** Brief **
For the entries below, the expected answer is the line with "The width and height of the screenshot is (1568, 530).", the line with "Image resolution: width=921", and every line between them, exactly as written, and nothing more.
=== Information provided ===
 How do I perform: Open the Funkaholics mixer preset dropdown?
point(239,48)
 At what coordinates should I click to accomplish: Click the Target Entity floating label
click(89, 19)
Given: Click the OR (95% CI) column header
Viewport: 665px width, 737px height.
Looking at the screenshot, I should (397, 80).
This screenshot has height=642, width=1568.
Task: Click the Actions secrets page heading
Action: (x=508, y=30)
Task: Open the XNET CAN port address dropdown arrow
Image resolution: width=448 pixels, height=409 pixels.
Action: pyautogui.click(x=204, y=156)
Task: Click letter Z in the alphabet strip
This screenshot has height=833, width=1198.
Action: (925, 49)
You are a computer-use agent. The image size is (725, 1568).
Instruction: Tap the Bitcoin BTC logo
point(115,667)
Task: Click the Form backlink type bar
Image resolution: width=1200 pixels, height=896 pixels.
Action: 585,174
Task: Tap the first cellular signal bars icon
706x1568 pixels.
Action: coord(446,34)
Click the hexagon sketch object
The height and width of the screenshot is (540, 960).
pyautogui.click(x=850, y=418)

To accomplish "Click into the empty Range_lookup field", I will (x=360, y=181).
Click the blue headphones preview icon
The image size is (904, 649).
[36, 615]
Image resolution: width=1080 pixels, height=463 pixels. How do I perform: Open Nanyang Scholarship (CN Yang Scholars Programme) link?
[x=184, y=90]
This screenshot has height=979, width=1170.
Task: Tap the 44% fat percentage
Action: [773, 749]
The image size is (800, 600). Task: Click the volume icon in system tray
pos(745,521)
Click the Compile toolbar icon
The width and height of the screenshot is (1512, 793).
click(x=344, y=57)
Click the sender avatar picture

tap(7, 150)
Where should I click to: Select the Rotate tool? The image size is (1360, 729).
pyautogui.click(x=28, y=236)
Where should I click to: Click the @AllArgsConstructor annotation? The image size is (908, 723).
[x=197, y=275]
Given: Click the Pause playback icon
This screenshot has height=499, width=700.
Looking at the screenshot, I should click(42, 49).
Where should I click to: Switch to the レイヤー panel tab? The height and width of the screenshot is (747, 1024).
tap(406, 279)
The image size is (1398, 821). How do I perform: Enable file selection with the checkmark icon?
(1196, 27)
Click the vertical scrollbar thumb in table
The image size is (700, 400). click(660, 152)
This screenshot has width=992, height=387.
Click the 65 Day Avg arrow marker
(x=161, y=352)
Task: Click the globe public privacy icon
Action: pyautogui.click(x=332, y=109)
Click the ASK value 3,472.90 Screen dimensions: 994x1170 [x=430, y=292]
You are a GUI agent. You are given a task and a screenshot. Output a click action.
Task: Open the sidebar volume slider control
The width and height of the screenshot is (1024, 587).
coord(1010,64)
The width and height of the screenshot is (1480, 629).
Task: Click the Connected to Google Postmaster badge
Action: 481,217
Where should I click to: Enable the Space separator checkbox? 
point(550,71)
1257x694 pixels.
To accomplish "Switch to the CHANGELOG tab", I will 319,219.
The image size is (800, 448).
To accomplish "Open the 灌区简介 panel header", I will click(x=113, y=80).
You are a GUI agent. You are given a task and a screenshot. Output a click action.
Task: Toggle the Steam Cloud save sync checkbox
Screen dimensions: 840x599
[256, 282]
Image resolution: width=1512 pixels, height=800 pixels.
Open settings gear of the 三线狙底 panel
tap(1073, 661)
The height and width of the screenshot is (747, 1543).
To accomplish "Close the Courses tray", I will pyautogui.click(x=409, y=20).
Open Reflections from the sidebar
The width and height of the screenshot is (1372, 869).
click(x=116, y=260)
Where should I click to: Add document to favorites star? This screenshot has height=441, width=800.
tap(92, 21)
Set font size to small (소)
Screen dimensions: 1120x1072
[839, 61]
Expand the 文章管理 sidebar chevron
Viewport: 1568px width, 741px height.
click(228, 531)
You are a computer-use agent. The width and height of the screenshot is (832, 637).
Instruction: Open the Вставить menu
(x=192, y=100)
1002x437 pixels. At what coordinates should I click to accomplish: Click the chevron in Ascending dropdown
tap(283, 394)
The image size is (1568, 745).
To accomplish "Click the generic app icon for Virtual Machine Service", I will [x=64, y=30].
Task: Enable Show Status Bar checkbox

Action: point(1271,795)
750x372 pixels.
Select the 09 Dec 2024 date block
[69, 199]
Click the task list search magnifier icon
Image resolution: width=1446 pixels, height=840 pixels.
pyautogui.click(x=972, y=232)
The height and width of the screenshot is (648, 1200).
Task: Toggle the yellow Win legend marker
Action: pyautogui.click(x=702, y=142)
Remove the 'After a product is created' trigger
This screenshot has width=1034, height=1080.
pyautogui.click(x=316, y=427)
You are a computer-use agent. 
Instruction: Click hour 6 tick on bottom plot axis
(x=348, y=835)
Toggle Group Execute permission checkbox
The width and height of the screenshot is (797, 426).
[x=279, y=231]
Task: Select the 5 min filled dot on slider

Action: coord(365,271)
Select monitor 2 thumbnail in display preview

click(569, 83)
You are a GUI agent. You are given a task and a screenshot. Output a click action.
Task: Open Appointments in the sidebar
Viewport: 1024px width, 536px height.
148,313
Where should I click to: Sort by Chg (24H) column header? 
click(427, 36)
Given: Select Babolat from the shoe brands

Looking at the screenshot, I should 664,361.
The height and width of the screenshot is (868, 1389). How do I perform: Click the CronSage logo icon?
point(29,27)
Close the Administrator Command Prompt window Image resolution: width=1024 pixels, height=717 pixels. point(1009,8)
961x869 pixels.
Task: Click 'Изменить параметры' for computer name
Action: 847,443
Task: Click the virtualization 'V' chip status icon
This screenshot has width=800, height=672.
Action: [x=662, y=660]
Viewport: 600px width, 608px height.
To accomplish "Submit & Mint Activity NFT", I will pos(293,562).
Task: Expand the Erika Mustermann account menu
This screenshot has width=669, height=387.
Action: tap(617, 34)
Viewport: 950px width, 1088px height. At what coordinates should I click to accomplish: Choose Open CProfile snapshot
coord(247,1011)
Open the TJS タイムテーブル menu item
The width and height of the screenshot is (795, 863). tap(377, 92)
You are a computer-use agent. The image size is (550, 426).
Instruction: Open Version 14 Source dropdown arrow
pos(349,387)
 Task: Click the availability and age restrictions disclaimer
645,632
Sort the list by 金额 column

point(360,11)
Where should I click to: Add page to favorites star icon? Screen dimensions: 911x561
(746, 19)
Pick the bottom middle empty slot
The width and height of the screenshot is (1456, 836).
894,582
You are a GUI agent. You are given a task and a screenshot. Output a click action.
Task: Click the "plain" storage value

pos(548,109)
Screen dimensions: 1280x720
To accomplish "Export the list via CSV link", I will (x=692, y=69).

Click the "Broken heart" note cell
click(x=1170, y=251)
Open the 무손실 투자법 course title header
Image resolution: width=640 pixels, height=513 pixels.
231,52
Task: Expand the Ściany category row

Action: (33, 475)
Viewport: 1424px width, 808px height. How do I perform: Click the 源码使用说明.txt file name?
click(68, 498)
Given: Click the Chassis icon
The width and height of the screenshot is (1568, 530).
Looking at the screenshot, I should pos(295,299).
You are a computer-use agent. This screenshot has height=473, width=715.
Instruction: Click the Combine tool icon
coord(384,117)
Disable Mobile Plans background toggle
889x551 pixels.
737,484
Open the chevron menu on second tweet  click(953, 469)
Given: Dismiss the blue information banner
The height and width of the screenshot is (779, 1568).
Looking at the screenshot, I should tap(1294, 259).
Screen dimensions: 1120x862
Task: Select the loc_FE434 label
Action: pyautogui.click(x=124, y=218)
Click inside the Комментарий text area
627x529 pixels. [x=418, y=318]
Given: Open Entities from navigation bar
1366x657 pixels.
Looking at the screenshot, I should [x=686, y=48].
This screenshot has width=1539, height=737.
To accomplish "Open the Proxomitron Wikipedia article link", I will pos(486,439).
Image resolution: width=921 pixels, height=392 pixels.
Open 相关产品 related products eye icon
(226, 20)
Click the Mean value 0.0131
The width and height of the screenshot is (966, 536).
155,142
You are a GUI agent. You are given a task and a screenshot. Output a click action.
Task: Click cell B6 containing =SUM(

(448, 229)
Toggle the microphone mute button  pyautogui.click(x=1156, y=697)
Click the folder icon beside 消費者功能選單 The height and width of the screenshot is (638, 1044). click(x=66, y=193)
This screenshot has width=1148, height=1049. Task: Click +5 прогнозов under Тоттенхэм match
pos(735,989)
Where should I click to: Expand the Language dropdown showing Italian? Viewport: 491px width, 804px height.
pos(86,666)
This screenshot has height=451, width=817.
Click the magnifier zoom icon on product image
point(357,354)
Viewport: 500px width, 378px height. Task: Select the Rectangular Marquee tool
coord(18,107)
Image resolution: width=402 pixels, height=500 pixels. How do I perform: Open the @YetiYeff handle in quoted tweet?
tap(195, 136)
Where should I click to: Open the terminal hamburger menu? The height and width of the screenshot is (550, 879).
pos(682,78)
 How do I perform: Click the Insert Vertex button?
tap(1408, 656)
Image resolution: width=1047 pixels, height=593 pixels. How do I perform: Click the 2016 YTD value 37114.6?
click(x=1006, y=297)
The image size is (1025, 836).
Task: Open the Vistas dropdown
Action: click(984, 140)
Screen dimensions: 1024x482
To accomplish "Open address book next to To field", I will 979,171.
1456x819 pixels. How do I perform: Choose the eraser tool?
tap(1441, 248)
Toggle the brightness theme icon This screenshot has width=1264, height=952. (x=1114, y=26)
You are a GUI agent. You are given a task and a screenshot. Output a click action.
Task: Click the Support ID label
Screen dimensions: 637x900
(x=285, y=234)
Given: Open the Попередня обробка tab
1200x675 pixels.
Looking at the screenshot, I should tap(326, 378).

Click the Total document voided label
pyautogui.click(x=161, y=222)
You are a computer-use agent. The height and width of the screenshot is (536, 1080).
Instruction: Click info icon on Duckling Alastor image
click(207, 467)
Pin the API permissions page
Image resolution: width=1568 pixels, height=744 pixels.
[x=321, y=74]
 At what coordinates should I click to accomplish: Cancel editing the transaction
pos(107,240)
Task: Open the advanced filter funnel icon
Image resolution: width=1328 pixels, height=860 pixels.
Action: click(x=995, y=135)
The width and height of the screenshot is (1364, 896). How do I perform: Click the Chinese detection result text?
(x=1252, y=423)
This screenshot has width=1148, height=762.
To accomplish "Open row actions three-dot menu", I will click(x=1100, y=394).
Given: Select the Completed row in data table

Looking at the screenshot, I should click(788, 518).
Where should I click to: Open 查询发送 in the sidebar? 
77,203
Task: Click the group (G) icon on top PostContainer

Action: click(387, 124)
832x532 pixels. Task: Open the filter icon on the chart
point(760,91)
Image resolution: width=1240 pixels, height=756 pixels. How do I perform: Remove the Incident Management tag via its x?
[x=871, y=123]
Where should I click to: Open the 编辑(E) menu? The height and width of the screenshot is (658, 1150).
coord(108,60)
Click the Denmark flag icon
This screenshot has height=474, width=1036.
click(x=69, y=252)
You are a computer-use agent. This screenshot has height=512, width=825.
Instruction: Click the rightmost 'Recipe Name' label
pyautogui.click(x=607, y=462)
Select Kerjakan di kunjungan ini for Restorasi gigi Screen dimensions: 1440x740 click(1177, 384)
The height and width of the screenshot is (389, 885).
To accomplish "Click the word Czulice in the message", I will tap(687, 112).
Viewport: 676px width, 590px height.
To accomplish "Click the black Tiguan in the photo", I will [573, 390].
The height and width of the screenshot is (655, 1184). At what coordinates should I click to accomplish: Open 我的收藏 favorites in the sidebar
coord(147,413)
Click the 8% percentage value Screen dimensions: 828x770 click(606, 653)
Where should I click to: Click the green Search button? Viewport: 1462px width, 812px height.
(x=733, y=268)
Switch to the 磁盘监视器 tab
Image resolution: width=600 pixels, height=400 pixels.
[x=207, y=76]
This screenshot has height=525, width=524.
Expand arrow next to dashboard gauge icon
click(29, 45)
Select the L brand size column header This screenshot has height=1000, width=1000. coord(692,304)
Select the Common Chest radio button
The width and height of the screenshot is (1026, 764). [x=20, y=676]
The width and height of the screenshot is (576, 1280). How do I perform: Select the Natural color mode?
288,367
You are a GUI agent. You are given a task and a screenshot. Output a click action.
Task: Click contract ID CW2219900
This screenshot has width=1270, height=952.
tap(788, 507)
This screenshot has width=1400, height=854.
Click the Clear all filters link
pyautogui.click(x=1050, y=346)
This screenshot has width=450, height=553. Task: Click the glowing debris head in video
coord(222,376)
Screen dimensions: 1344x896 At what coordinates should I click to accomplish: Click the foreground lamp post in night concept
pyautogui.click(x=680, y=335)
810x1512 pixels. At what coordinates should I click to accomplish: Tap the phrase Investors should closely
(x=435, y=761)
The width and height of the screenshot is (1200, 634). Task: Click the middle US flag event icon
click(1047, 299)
===
** Output of the exercise **
The width and height of the screenshot is (1568, 530).
Looking at the screenshot, I should pos(295,299).
You are a computer-use agent. This screenshot has height=473, width=715.
Instruction: Click the Combine tool icon
coord(384,117)
Disable Mobile Plans background toggle
889x551 pixels.
737,484
Open the chevron menu on second tweet  click(953, 469)
Given: Dismiss the blue information banner
The height and width of the screenshot is (779, 1568).
Looking at the screenshot, I should tap(1294, 259).
Screen dimensions: 1120x862
Task: Select the loc_FE434 label
Action: pyautogui.click(x=124, y=218)
Click inside the Комментарий text area
627x529 pixels. [x=418, y=318]
Given: Open Entities from navigation bar
1366x657 pixels.
Looking at the screenshot, I should [x=686, y=48].
This screenshot has width=1539, height=737.
To accomplish "Open the Proxomitron Wikipedia article link", I will pos(486,439).
Image resolution: width=921 pixels, height=392 pixels.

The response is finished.